Find "Given: Click the Surface Transform tool icon" in the entries below; copy that line through the last, exactly, with no pictures.

--- INPUT DATA ---

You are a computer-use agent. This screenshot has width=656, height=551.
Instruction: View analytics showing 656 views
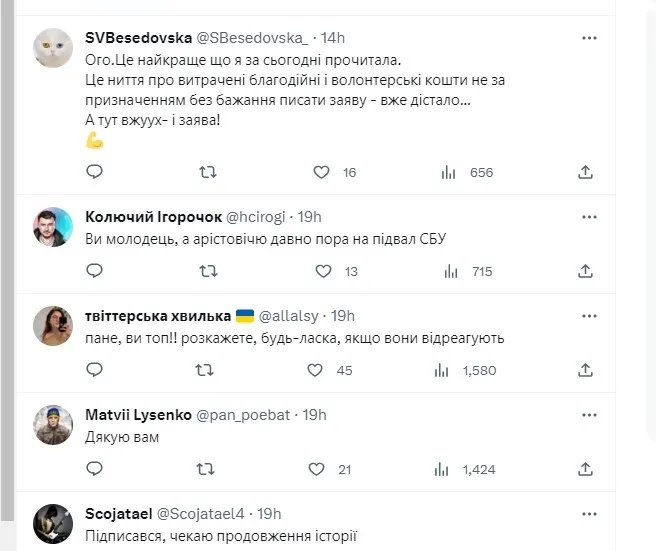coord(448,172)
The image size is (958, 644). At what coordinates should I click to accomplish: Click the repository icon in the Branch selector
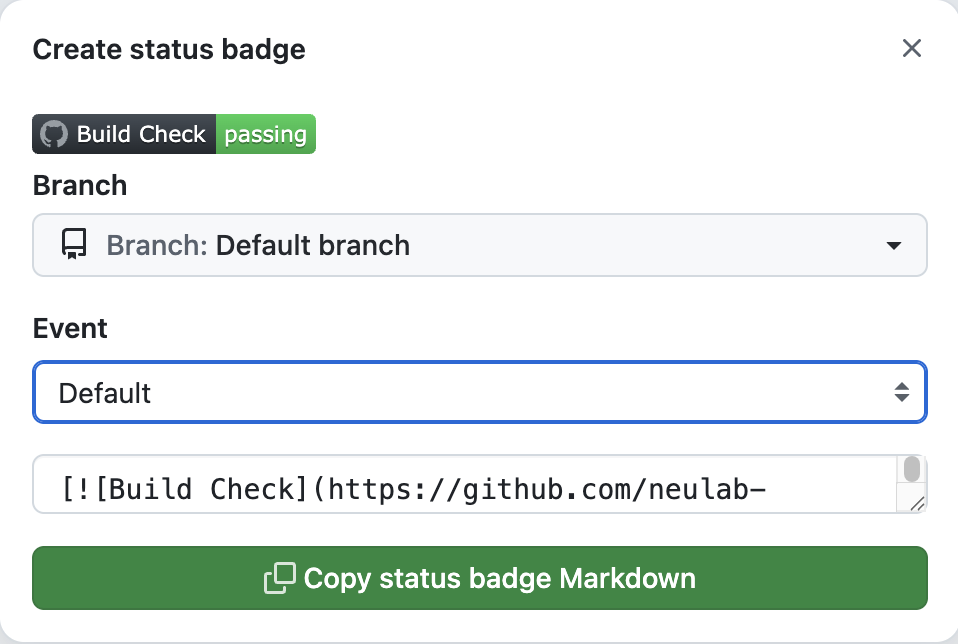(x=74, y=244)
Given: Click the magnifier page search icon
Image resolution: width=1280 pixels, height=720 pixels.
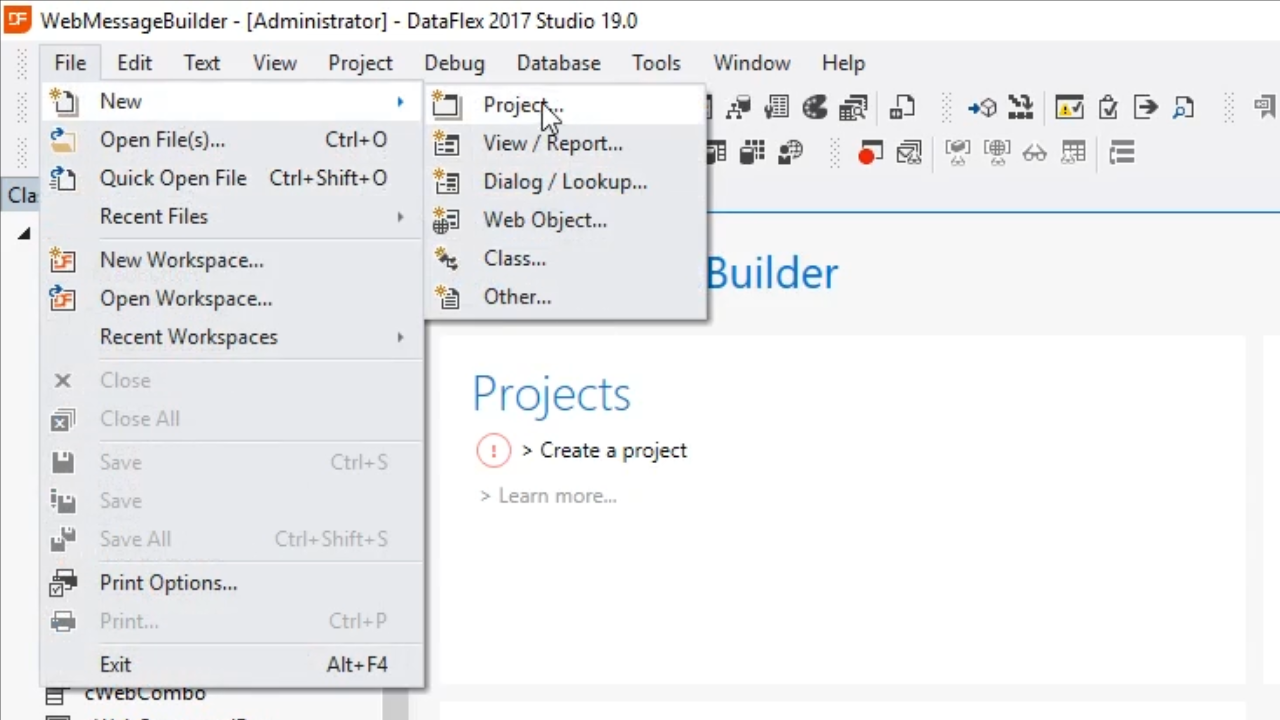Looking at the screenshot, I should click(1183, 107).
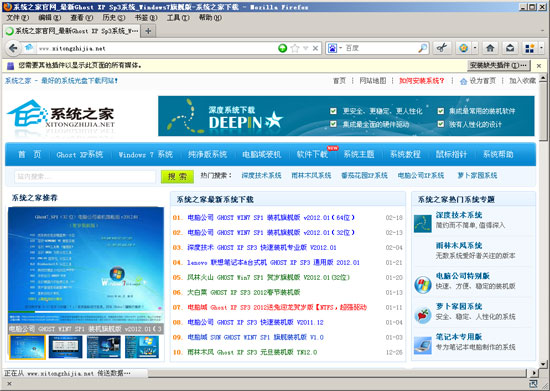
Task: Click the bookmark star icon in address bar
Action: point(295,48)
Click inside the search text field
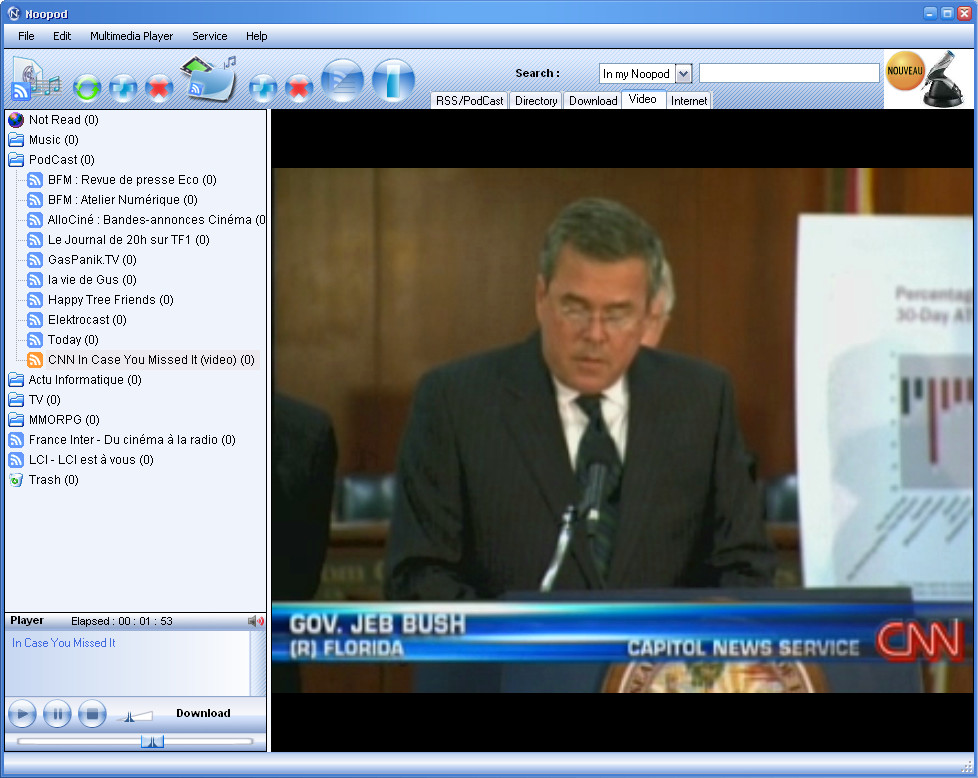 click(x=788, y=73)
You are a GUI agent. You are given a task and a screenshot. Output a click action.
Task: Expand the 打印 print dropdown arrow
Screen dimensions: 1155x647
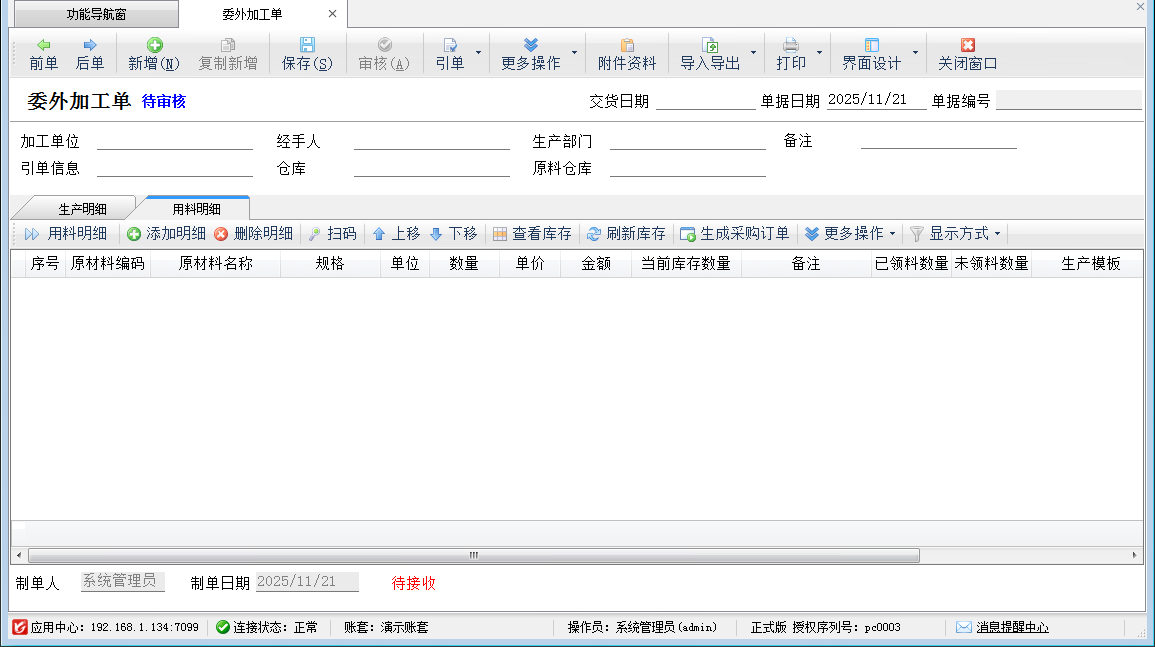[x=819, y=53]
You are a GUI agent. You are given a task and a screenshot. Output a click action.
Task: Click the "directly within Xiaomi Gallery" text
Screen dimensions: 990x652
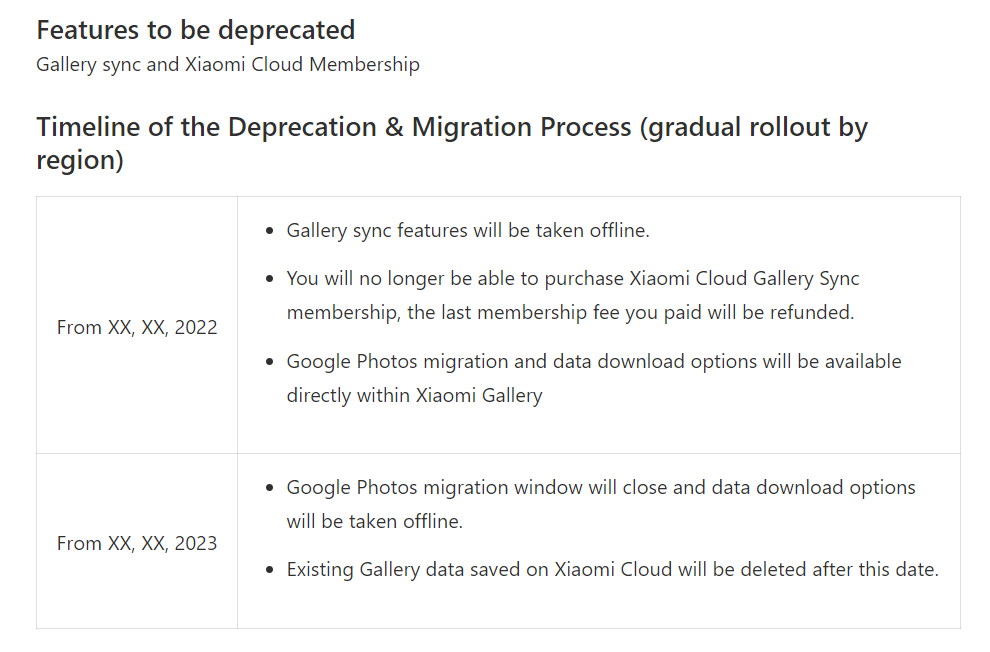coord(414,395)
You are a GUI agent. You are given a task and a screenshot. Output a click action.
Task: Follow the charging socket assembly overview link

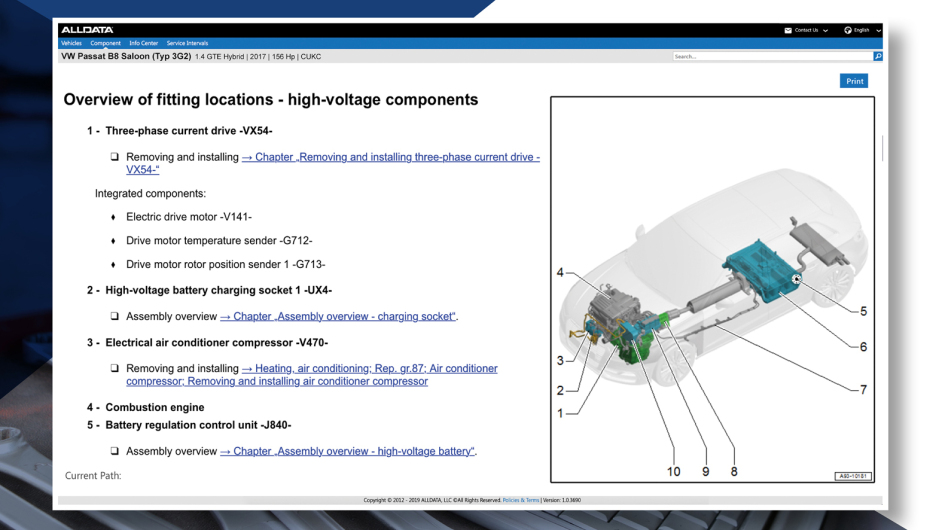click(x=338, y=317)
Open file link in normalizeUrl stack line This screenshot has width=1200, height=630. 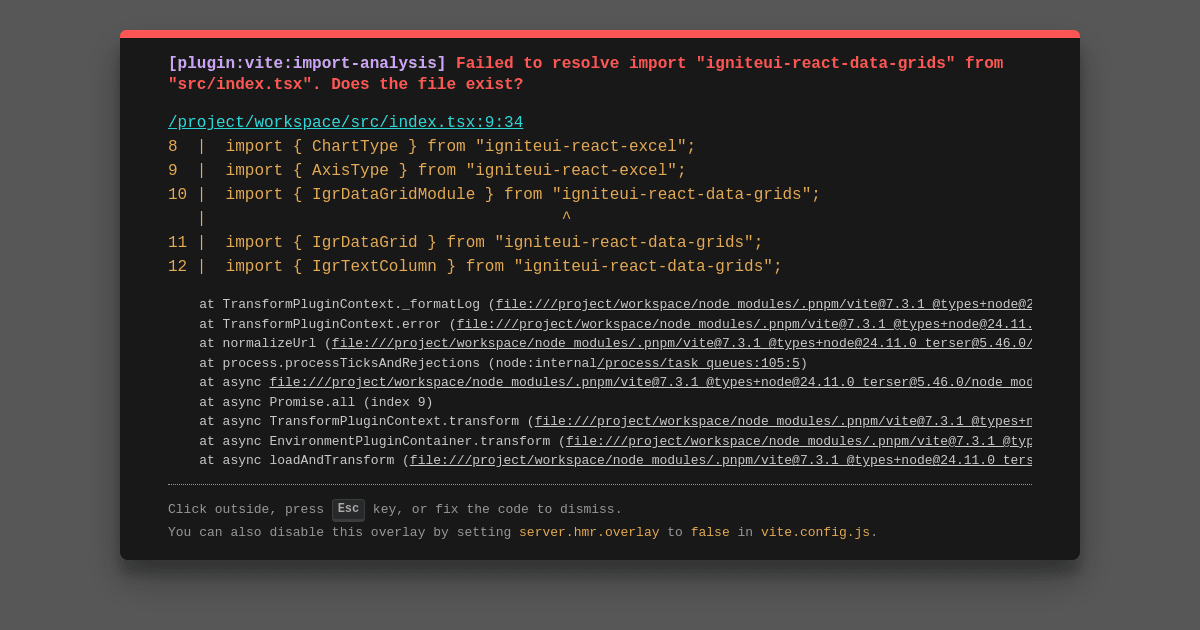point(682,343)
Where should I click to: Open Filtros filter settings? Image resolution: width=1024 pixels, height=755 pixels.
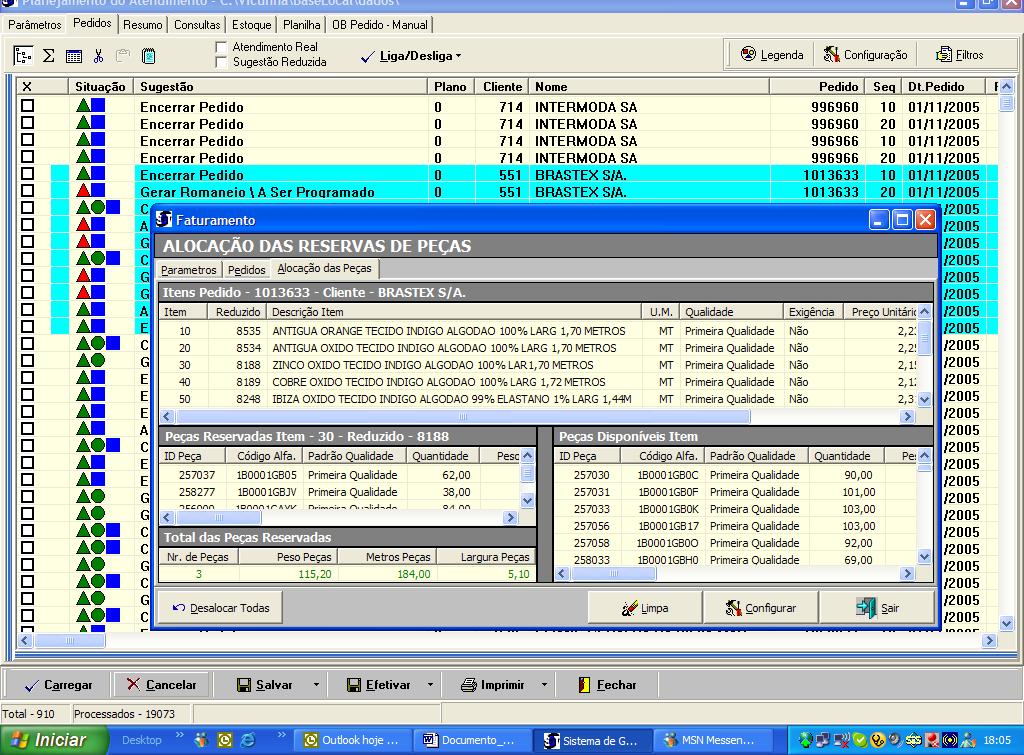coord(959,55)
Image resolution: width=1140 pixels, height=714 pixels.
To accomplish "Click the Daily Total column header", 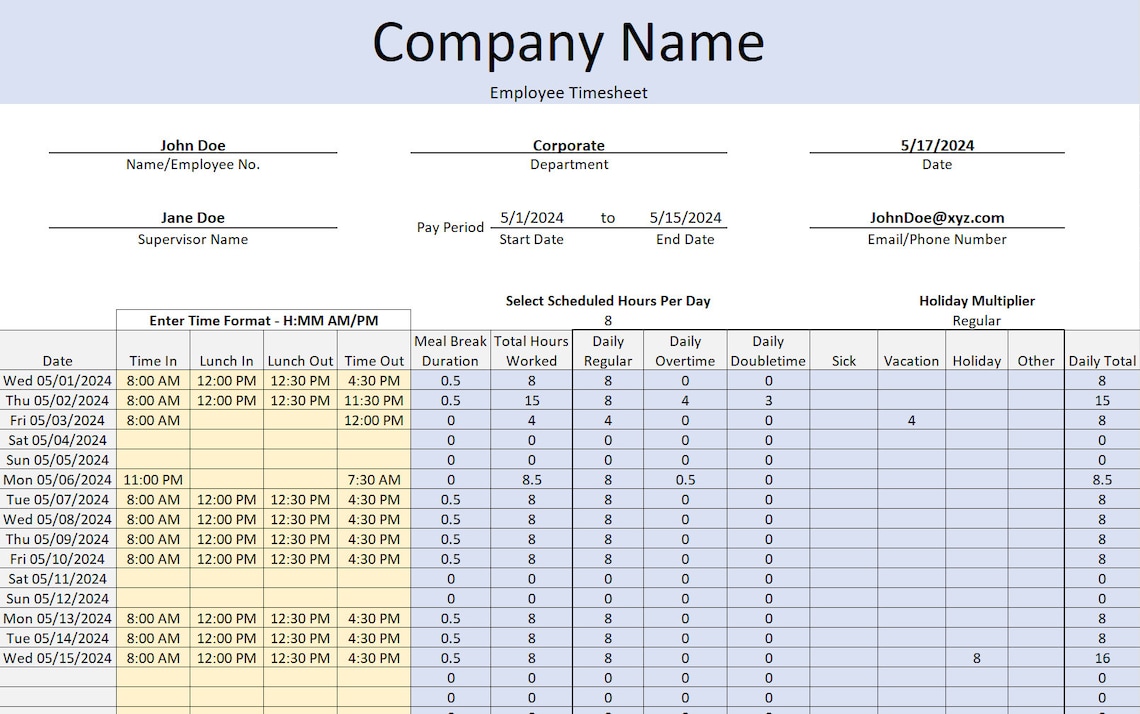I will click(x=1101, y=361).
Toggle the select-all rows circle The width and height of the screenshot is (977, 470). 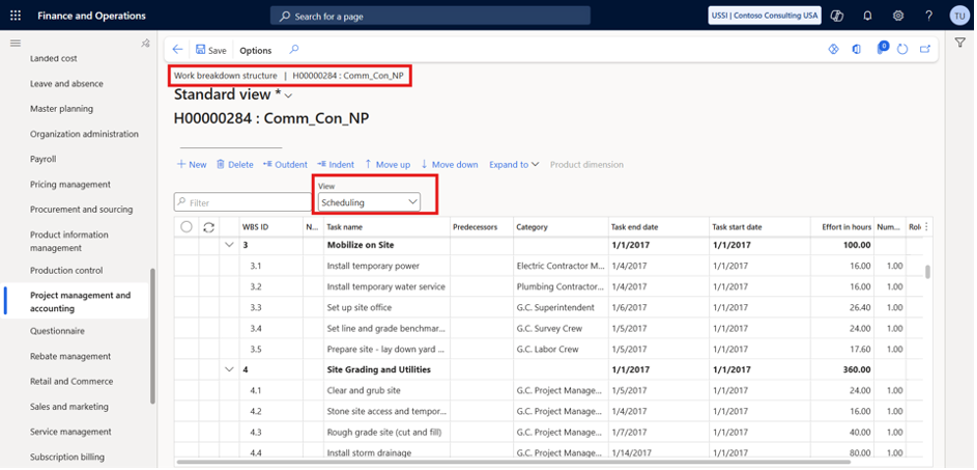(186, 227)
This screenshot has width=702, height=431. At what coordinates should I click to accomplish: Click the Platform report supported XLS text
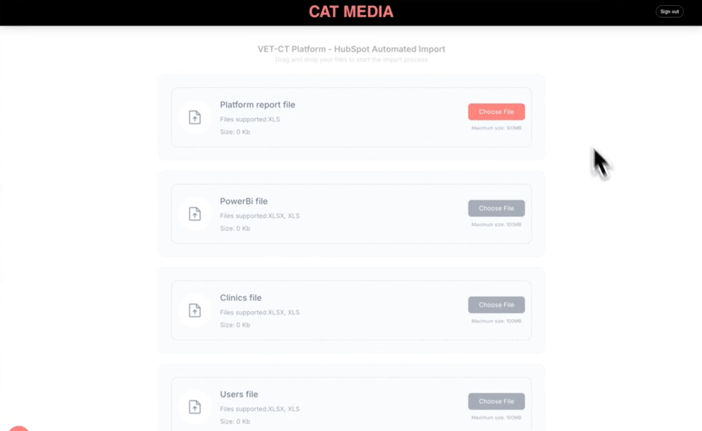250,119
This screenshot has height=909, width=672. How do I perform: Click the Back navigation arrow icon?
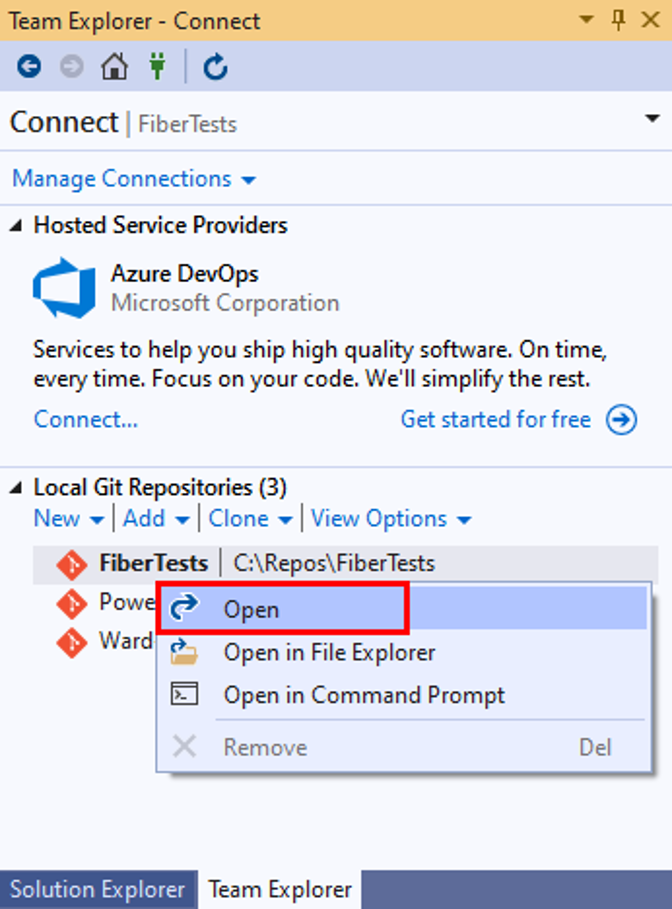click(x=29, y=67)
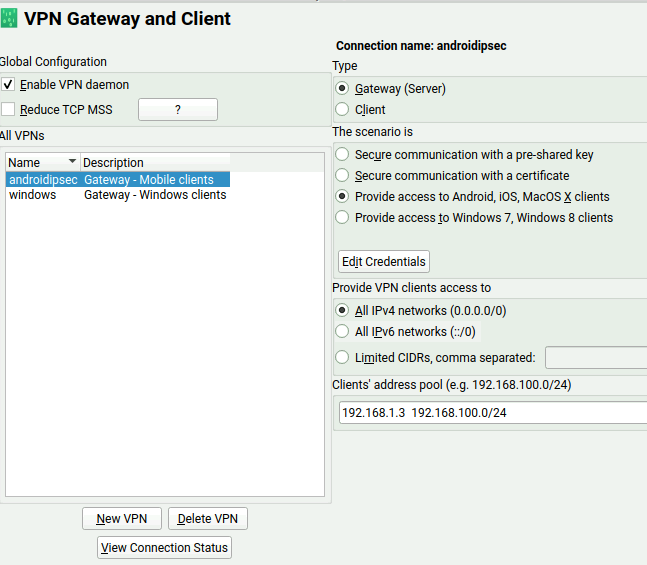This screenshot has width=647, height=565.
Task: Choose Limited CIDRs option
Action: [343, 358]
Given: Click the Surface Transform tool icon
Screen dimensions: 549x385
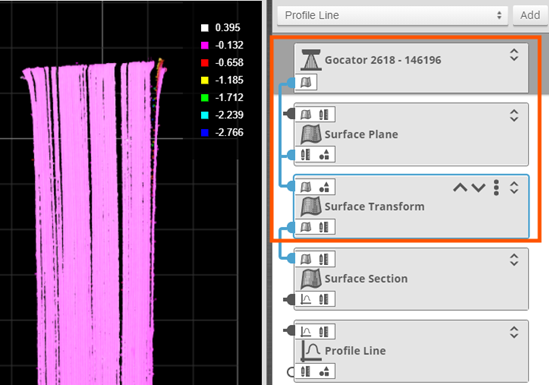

---

— ANSWER TO THIS PROBLEM —
Given: Click the Surface Transform tool icon
Screen dimensions: 549x385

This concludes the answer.